Patrimonio
La puerta de San Miguel ya va camino de Aralar en un carro de bueyes
La primera de las siete etapas, ha llegado este lunes a Villabona desde la factoría de Albaola en Pasaia. La peregrinación abierta recorrerá 86,5 kilómetros, con 1.272 metros de desnivel
Actualizado el 09/06/2025 a las 16:10
Xabier Agote y Alfonso Garciandía se encuentran con un abrazo este 9 de junio poco antes de las 9 de la mañana a orillas del mar Cantábrico, en Pasai San Pedro, junto a la factoría Albaola Itsas Faktoria. Allí esperan los bueyes del caserío Aparola de Errentería y el carro con la puerta que han construido de manera altruista en Albaola para San Miguel de Aralar. Una manera, inciden de nuevo, "de hacer bien donde otros han hecho mal". Un modo de reparación social después de que el principal acceso al santuario fuera quemado por desconocidos el pasado 25 de octubre. Con ese propósito iniciaron la peregrinación de siete días que concluirá este domingo 15 de junio a 1.273 metros de altitud, en el santuario. Periodistas y paseantes en una mañana de luz, como dijo Alfonso Garciandía, capellán del santuario, captaron imágenes del inicio de la marcha, hasta la iglesia vieja de San pedro. Después Astigarraga, Hernani, Andoain y Villabona, donde concluyó la primera etapa, con un total de quince kilómetros. Antes, una parada en Urnieta, ya a mediodía, en el taller de Hachas Jáuregui, donde la comitiva fue recibida con un aurresku del txistu de Antton Jauregi, interpretado por dos dantzaris. A la sombra de un par de árboles improvisaron un pequeño altar con una imagen del arcángel San Miguel, donde Mikel Ormazabal, párroco de Urnieta y Astigarraga ofició un responso. Siguió un almuerzo regado con sidra de la zona para abordar los últimos kilómetros de la calurosa jornada. Los bueyes descansan en su casa hasta este martes a las 9, cuando arrancará la segunda etapa, la más corta entre las siete, con seis kilómetros entre Villabona y Tolosa.
UNA ACTITUD CONSTRUCTIVA
Xabier Agote es presidente de la fundación Albaola, donde construyen un ballenero réplica de la nao San Juan s.XVI. “Hemos tenido una actitud constructiva”, explicó Agote, mirando a Garciandía. “En el mundo hay sombras, eso ya lo sabemos, pero fortuna también hay luces y cada uno decidirá en que lado se coloca. Es más fácil destruir cosas, romperlas, pero en Albaola somos constructores, hacemos barcos y en este caso también puertas, una aportación para edificar la sociedad. Y ha sido un placer llevar adelante la aventura con nuestros socios de San Miguel de Aralar”, reflexionó y explicó que "técnicamente no ha sido un reto muy grande, somos carpinteros, pero detrás de ellas hay un reto muy grande, lleno de emoción, el santuario tiene un valor cultural y religioso muy importante, por eso nos hemos ofrecido para hacerlas puertas altruistamente y estamos contentos con el resultado”.

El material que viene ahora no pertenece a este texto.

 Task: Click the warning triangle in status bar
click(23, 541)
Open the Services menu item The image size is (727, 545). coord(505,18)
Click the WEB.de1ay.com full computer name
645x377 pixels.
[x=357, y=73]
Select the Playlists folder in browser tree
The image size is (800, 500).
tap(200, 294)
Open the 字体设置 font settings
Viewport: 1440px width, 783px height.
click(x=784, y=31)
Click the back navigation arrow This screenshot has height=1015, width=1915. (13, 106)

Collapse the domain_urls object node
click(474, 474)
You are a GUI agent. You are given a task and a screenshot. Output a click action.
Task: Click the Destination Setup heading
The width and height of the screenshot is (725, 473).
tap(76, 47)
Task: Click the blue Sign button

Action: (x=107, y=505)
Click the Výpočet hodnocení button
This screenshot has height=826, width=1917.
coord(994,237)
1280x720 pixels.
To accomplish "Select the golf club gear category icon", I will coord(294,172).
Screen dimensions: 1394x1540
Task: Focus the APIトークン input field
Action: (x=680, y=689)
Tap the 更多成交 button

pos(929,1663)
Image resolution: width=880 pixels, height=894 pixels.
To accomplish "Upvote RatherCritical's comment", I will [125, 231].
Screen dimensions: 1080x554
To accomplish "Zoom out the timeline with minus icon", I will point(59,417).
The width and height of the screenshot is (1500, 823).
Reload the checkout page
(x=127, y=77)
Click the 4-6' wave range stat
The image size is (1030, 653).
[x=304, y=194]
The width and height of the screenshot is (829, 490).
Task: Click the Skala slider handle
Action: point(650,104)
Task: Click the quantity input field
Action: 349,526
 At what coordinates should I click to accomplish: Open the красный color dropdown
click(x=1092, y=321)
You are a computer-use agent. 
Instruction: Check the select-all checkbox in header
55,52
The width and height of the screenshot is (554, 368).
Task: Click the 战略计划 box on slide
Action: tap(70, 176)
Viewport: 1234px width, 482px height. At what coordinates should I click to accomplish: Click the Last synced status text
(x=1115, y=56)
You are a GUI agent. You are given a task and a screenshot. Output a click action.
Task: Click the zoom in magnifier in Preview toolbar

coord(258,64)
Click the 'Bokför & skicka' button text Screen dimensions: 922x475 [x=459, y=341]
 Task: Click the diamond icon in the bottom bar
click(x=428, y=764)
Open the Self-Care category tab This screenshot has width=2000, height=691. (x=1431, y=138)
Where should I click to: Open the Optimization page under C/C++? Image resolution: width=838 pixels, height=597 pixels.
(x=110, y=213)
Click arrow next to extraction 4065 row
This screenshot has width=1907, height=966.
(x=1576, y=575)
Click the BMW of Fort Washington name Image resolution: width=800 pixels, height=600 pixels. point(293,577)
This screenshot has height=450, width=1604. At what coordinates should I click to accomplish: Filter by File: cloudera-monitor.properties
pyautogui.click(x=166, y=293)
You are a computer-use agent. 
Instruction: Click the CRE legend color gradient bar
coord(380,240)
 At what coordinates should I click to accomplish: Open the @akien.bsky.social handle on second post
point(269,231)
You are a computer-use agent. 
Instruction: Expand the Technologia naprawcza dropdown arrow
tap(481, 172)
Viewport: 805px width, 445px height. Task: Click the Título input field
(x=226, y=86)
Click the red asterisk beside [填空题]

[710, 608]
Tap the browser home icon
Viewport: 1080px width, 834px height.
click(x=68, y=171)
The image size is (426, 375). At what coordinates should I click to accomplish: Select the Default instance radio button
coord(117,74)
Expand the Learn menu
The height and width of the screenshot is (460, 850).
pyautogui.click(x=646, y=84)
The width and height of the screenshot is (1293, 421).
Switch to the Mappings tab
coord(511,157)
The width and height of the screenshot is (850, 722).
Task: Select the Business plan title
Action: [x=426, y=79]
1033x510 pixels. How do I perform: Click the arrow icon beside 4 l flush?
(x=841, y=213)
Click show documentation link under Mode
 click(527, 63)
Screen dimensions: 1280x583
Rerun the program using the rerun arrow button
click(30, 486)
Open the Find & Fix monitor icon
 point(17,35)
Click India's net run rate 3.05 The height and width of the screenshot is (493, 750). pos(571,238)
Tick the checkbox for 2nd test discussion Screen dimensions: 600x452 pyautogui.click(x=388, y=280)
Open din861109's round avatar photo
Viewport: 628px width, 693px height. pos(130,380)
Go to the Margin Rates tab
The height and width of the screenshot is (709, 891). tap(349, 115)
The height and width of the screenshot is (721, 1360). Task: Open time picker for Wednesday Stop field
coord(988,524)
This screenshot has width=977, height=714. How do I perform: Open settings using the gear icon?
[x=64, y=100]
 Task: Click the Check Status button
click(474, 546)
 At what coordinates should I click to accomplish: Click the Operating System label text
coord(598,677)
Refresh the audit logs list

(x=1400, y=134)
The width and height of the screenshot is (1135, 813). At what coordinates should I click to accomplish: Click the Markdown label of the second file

"Ocurrió de noche y ahora estamos a la luz del día, el simbólico, las puertas se pueden utilizar para cerrarse o abrirse y San Miguel nos enseña a abrir las puertas, puede venir cualquiera, siempre estaremos allí para hacer cosas juntos. Esta es la respuesta y la luz del proyecto. Trabajando juntos, construimos, las puertas están abiertas, nos veremos en San Miguel", añadió el capellán.
La puerta, elaborada en madera de roble, con los clavos y las piezas de hierro de la antigua, estaba coronada por una imagen, también de madera, de San Miguel de Aralar. Tirando del carro, de pareja de bueyes, Txato y Tanke, del caserío Aparola de Rentería. Su propietario, Jesus Matxain Etxeberria, se mostraba tranquilo al inicio de la primera etapa. “Los bueyes tiene 14 y 13 años, tienen ya unos años y eso les concede tranquilidad, están acostumbrados a la gente, han estado en el Olentzero de Burlada, en el día de la sidra, pero algo así nunca habíamos hecho, estamos ilusionados”, apuntó.
El proyecto incluye la grabación de un documental que dirige Quim Torrents, de la firma Clau Creative, y está en plena fase de rodaje. Comenzó ya con el desmontaje de la puerta el 5 de mayo, siguió en el taller de Albaola, donde Mikel Leoz, Iñigo Luzuriaga y Aitor Edroso han dirigido la construcción, y continuará a lo largo de la peregrinación, en las siete etapas. Se detendrá en los lugares y en sus gentes, recogerá testimonios, y “tendrá así una base cronológica para enlazar historias secundarias que ayuden a contar la historia de San Miguel de Aralar con personas vinculadas de algún u otro modo al santuario”.